Sie habe dieses Anliegen bei Gesprächen mit chinesischen Regierungsvertretern, darunter dem stellvertretenden Regierungschef Zhang Guoqing zur Sprache gebracht, sagte Jourova weiter. Unternehmen sorgen sich unter anderem wegen der im Juli in Kraft getretenen neuen Version des chinesischen Anti-Spionage-Gesetzes. Der Handlungsspielraum der Behörden gegen das, was sie als Bedrohung der nationalen Sicherheit ansehen, wird dadurch erheblich ausgeweitet.
Im Namen der nationalen Sicherheit hat China in den vergangenen Monaten auch seine Gesetze für den Umgang mit Daten verschärft und die Übermittlung von als sensibel eingestuften Daten ins Ausland eingeschränkt. "Es fehlt zum Beispiel eine Definition, was sogenannte wichtige Daten sind", beklagte Jourova in diesem Kontext. Sie kritisierte außerdem die "langen Verfahren", mit denen ausländische Unternehmen konfrontiert seien.

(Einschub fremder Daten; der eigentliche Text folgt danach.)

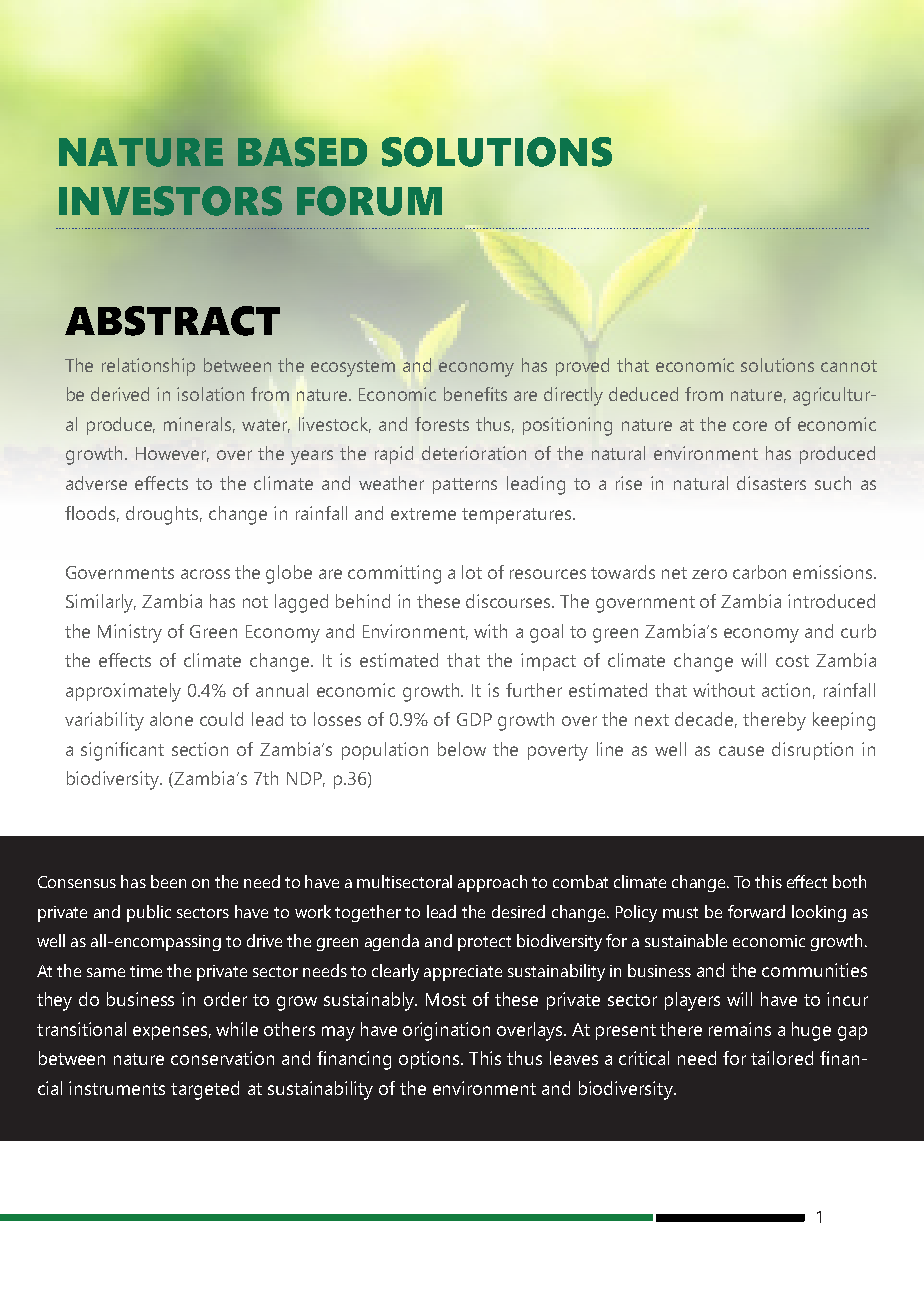  Describe the element at coordinates (782, 1058) in the screenshot. I see `tailored` at that location.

"Alle europäischen Unternehmen wollen die Vorschriften einhalten (...), aber es ist sehr, sehr schwierig, dies zu tun, wenn wir nicht wissen, was wir einhalten müssen", erklärte die Europäische Handelskammer dazu am Dienstag. Vor dem Hintergrund geopolitischer Spannungen zwischen China und den USA gaben besonders US-Unternehmen zuletzt an, mit Blick auf ihre China-Geschäfte wenig optimistisch zu sein.